Dr. Donald Holly, associate professor of Anthropology, is one of two trained archaeologists at Eastern. Holly teaches classes such as Introduction to Anthropology, Archaeology of the Earliest Civilizations, Native American Cultures, Human Evolution, and Hunters and Gatherers.
"At Eastern you have to be a generalist. You have to teach a broad range of courses within Anthropology, which I enjoy. It's fun. It keeps me up on the field," Holly said.
Holly's main research centers on hunters and gatherers, people who rely on wild plants and animals for food.
Holly's first archaeological "dig" took place over 20 years ago when he was a freshman in college. He went on to receive his bachelor's in Anthropology at Penn State University and received his Master's and Ph.D in Anthropology at Brown University.
Holly's main research area is the island of Newfoundland, Canada, where he has been working since 1995. His most recent project focuses on an archaeological site in Trinity Bay, located in the southeastern part of the island.

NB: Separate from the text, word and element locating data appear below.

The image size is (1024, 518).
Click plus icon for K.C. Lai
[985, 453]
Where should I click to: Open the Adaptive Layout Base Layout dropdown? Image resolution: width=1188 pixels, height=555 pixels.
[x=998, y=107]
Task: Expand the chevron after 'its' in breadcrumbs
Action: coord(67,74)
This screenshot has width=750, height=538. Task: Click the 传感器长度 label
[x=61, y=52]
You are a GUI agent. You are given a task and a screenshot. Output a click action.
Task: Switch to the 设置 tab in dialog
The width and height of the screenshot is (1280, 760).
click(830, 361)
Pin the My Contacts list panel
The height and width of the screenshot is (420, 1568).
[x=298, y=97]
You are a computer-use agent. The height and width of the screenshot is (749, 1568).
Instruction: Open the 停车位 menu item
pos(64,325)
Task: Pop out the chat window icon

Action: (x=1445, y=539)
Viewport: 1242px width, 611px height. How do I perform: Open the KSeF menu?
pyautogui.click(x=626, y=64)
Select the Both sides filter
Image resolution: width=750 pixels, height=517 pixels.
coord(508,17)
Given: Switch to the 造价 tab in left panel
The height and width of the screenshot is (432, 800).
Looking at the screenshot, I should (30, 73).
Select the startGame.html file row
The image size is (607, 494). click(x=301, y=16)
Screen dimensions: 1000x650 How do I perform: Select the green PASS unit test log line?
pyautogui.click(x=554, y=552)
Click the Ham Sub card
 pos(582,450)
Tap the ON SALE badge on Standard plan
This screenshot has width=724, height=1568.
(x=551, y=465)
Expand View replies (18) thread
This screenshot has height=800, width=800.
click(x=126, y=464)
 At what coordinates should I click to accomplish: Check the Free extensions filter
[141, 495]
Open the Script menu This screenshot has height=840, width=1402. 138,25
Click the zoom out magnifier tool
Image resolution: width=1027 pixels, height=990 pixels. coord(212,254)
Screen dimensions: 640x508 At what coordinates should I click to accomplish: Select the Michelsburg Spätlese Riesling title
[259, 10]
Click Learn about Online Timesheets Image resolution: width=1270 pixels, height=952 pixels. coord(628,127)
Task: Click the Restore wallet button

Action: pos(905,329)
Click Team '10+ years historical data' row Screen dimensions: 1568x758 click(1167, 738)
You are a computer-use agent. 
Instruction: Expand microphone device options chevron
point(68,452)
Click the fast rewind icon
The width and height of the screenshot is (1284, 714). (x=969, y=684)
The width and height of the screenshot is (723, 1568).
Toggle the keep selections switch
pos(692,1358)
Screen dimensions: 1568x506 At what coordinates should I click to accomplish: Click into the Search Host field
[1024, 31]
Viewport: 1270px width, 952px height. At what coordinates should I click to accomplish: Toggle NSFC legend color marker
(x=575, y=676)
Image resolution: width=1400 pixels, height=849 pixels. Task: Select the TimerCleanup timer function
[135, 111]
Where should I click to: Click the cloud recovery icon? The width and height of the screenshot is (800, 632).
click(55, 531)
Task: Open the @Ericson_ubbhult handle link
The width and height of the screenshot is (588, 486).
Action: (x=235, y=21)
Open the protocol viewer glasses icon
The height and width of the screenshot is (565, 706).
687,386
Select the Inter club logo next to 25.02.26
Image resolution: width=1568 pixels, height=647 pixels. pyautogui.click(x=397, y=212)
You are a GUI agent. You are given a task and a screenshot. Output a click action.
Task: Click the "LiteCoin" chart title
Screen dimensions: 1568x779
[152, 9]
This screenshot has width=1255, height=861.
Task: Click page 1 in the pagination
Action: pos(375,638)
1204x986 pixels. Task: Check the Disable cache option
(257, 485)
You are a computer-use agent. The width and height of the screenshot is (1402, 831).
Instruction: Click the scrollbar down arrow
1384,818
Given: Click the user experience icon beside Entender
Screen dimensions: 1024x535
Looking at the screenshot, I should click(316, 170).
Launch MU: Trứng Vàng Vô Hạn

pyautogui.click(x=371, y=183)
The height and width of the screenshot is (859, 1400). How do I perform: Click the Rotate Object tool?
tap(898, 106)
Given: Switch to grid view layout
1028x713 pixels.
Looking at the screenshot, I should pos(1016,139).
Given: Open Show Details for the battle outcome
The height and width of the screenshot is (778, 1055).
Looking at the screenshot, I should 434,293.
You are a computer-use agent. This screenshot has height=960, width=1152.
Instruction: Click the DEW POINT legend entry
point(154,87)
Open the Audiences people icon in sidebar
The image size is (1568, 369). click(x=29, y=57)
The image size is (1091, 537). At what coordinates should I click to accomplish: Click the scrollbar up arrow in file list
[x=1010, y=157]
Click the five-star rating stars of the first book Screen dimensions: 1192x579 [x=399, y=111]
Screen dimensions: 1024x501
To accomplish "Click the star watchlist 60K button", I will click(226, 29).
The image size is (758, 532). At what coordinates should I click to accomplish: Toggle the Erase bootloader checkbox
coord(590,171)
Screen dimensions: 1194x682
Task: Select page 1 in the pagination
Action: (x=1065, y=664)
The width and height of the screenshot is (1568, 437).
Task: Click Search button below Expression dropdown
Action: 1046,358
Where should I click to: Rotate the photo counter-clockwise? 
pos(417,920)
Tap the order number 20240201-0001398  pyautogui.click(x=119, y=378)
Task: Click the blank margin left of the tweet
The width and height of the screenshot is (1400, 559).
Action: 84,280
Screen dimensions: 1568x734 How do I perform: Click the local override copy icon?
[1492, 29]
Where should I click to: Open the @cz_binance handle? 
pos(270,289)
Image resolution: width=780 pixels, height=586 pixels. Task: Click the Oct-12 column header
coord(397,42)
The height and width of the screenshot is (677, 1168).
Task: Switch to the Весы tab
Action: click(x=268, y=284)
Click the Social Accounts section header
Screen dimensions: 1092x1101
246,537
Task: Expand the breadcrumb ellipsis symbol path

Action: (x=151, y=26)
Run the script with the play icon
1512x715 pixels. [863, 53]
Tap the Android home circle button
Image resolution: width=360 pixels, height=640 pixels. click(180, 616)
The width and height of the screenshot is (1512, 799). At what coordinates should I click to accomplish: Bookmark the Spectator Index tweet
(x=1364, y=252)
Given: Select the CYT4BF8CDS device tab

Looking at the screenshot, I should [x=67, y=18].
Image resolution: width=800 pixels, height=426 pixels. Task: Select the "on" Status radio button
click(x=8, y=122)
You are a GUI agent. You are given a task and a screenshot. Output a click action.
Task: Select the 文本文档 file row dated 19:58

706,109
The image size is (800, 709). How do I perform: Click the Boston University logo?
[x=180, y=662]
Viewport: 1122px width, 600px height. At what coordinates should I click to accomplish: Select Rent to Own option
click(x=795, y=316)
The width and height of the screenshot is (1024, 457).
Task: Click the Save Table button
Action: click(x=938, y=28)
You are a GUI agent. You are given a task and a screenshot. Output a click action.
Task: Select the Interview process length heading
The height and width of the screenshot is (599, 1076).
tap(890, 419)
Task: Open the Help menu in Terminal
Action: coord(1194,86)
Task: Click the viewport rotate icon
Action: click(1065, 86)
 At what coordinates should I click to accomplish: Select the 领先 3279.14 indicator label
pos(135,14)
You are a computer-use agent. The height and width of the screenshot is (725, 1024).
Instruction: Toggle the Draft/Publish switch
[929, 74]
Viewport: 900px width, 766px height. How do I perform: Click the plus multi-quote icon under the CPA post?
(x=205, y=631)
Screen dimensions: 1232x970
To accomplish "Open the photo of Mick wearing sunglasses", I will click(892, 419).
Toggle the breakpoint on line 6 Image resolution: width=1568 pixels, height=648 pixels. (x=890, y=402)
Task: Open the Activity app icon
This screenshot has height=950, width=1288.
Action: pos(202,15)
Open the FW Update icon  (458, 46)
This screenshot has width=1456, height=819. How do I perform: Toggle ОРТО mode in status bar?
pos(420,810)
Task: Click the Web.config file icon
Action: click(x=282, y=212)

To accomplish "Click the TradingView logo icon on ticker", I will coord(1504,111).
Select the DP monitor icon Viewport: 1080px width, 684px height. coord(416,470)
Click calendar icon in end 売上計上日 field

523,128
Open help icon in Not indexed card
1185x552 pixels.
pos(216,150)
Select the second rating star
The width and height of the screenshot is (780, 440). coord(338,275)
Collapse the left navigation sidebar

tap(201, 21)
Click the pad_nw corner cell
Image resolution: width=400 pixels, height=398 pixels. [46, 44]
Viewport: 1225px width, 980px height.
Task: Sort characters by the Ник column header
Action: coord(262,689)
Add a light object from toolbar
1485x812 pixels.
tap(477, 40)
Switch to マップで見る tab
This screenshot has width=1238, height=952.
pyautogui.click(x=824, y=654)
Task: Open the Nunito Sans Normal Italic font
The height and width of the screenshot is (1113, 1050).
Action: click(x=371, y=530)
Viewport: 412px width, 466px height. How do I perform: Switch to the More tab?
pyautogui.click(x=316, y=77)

His particular interest is in the history of the Beothuk—a Native American people who lived on the island when Europeans first arrived.
"One of the reasons I'm interested in them is because we don't know a lot about them," Holly said. "That's what makes the archaeology of them interesting."
On an archaeological excavation, Holly said you can find out how people lived, what they ate, what time of year they were there and what types of tools they used.
In 2010, Holly brought Eastern student, Ryan Holland, to Newfoundland to help excavate. Holland unearthed a 700-year-old arrowhead.
Holly urges students to sign-up for fieldwork as early as their freshman year to get experience in the field you want to study in.
"Do it as early as you can so you start to become an expert in an area that interests you," Holly said.
One of Holly's students recently completed fieldwork in the Amazon where he lived with the Kayapo people and learned how to interview and speak with them.
"Fieldwork is the bread and butter of anthropology," Holly said. "Our research methods classes are in the field. It's more than just studying data sets and perusing archives, you have to go somewhere to learn how to do anthropology."